You can iterate over first HashMap and write the values to the other, you don't need to allocate a temporary HashMap or reallocate the second one if it's capacity is enough.
I think I basically just want an .update()
method?
let map1: HashMap<_, _> = // large hashmap contents
let mut map2: HashMap<_, _> = // large hashmap contents
map2.update(&map1).
Currently I'm just cloning the first map, and dropping the previous one. So I was wondering if there was a better use of memory than the following.
map2 = map1.clone()
use std::collections::HashMap;
fn main() {
let map1: HashMap<i32, i32> = HashMap::new(); // large hashmap contents
let mut map2: HashMap<i32, i32> = HashMap::new(); // large hashmap contents
// overwrite map2 with the contents of map1
map2.clear();
map2.extend(map1.into_iter());
// `map1.into_iter()` consumes map1 and turns it into an iterator
}
You can also write this as:
map2.extend(map1);
If you need to keep map1
around, you can do:
map2.extend(map1.iter().cloned());
This will clone each item in map1
but it will not clone the HashMap
itself.
Thanks! This is exactly what I want. Must have missed it in the docs.

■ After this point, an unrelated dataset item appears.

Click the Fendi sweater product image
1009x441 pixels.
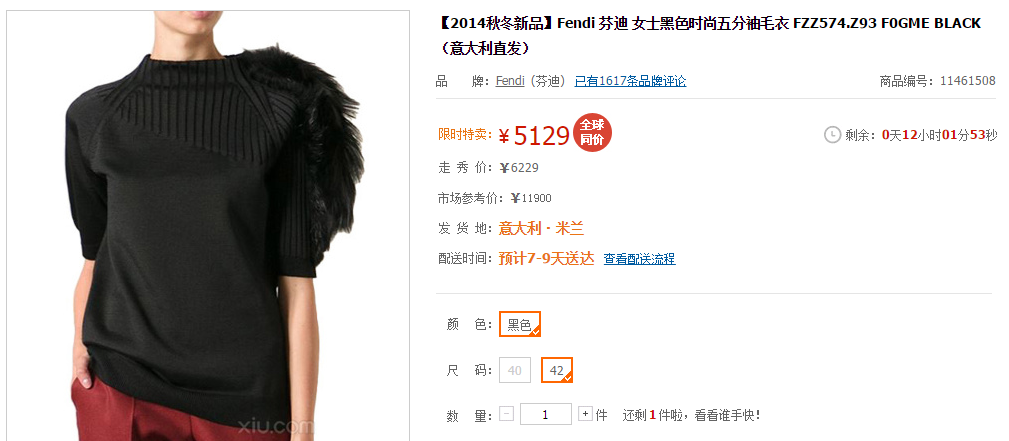coord(208,225)
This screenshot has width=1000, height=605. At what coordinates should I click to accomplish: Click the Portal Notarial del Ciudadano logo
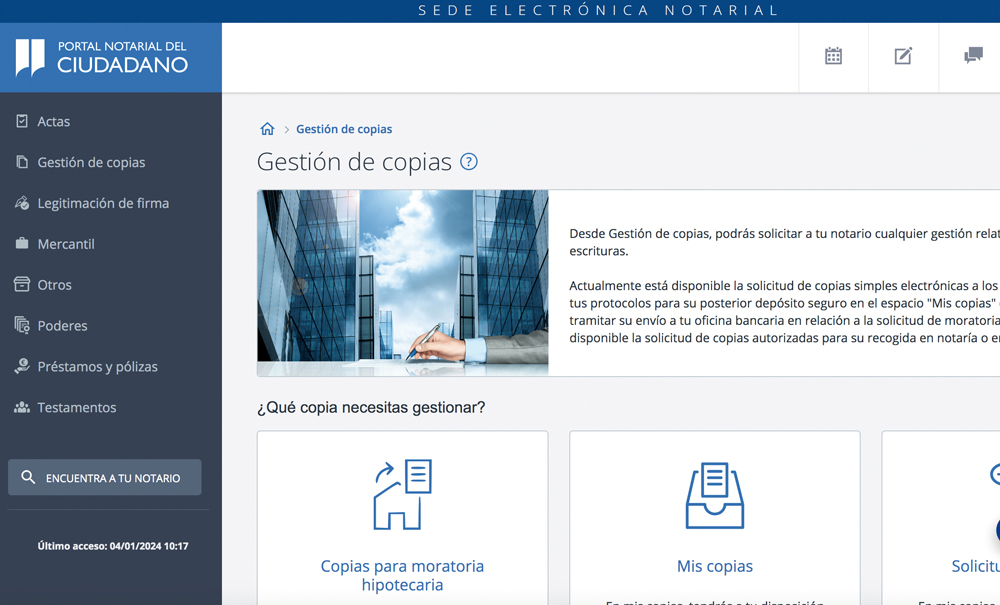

You could also use the often forgotten Clone::clone_from
, so it would just be map2.clone_from(&map1)
This won’t work. The map’s iterator is over (&K, &V)
, so .cloned()
does not apply.
For your setting where your target map already has all the keys, you can avoid needing to re-create all the keys again, whereas both
map2.extend(map1.iter().map(|(k,v)| (k.clone(), v.clone())))
and
map2.clone_from(&map1)
will have to clone every key.
When all the necessary keys are already present, you can work with something like e.g.:
fn try_update_map<K: Eq + Hash, V: Clone>(target: &mut HashMap<K, V>, source: &HashMap<K, V>) -> Option<()> {
source.iter().try_for_each(|(k, v)| Some(*target.get_mut(k)? = v.clone()))
}
or
fn update_map<K: Eq + Hash, V: Clone>(target: &mut HashMap<K, V>, source: &HashMap<K, V>) {
source.iter().for_each(|(k, v)| *target.get_mut(k).unwrap() = v.clone())
}
This is probably strictly more performant than anything involving .extend
. The .clone_from
version could be better when cloning keys is cheap. I’m just guessing though.